Last year, the COVID-19 situation marked the bottom of what had been a nine-year dip in prices and profits of the fertilizer industry. However, remarkably, the industry has witnessed an astonishing turnaround this year. An expansive monetary policy from the government to suit the needs of credit-hungry farmers, a government push for food security, and an increased consumer demand for edible goods are the primary causes for the rapid revival of the industry.
Overview Of The Industry
To understand the transformation of the market, we have to look at what constitutes the sector. The generic term “fertilizer industry” refers to three different crop-yield-enriching elements: nitrogen, phosphorus, potassium, or “NPK.” Nitrogen compounds, especially urea, have the highest volume share and are the most frequently applied fertilizers, followed by phosphorus as phosphates and lastly, potassium in the form of potash. Fertilizer manufacturers usually focus on one of these three nutrients, or sometimes all three. The fertilizer industry ultimately profits from the buoyant N-P-K prices. Rising crop prices, changes in input costs (e.g., natural gas prices), and currency factors influence NPK prices and are important metrics for the industry. Notably, one of the reasons for the recent turnaround is said to be the falling dollar prices. When the price of the dollar falls, commodity price strength increases, and the industry, including chemical supply companies and chemical distributors, is greatly benefited from the enhanced export potential.
Reasons Behind The Peak
The COVID-19 pandemic is a crucial reason for the turnaround. Governments in the country immediately took to action by imposing various restrictions in mobility and lockdowns to contain the spread of the pandemic. This understandably caused a noticeable amount of consumer panic, who were seen to be flooding the supermarkets and buying as many edible goods as possible. Higher demand for fertilizers by farmers looking to ramp up production followed, driving up the fertilizer prices.
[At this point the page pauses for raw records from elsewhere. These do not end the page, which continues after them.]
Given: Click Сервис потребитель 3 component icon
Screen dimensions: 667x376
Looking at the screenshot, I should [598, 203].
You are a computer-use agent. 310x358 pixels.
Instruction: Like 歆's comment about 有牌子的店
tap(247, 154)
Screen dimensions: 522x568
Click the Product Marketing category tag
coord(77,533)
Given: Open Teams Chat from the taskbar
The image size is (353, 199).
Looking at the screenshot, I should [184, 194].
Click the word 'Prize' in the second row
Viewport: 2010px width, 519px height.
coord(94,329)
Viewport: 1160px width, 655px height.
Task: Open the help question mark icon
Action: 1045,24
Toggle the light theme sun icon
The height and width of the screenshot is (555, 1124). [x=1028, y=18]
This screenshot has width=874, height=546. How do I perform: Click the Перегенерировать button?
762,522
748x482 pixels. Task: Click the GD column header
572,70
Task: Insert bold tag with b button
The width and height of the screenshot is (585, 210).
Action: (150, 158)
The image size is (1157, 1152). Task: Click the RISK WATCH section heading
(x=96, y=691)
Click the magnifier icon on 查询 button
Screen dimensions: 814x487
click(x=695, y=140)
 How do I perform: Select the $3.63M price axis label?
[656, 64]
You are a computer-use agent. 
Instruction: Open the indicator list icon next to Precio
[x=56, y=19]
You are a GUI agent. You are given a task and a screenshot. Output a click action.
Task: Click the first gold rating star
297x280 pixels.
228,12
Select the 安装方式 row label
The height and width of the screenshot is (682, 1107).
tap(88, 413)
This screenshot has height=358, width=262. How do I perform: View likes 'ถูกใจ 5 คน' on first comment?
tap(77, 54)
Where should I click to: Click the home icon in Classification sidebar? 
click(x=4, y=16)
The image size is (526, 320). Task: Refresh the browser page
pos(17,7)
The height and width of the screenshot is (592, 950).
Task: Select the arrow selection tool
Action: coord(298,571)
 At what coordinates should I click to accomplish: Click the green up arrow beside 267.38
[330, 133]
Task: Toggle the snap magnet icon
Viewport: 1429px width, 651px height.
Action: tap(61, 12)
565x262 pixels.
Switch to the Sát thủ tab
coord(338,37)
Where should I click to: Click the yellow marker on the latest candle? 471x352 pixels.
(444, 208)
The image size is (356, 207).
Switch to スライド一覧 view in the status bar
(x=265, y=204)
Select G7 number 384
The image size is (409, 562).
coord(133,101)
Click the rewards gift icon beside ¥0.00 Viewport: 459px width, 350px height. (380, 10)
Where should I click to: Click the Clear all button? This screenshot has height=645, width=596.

Notably, nitrogen-based fertilizers, which are essential for cereal production, have increased consumption in the past few quarters. Over and above the domestic demand, experts say that the US is anticipated to become a globally significant exporter of nitrogen products in the coming years. This has made the fertilizer industry incredibly lucrative in the eyes of investors.
The rising income of farmers is another important cause for the increased demand. There is a general trend towards increased subsidies, which has boosted the incomes of the farmers everywhere in the country in high consumer demands. The farmers use the increased income to invest in fertilizer applications, which translates to increased fertilizer prices. Furthermore, the return of the weather phenomenon La Niña is also cited by many as a factor. The phenomenon causes a more severe hurricane season and an above-average rainfall in North America. Even though rainfall distribution is unequal, with some regions witnessing increased rainfall than others, the changed weather pattern overall seems to have boosted fertilizer demand and prices.
Thus, it is evident that it is a combination of favorable trends in the consumer side and the supply side that has resulted in a rapid revival in the industry's profits in the past year. The upward trend is expected to continue in the coming years, as the post-pandemic economic forecasts predict the continuation of circumstances beneficial to the fertilizer industry.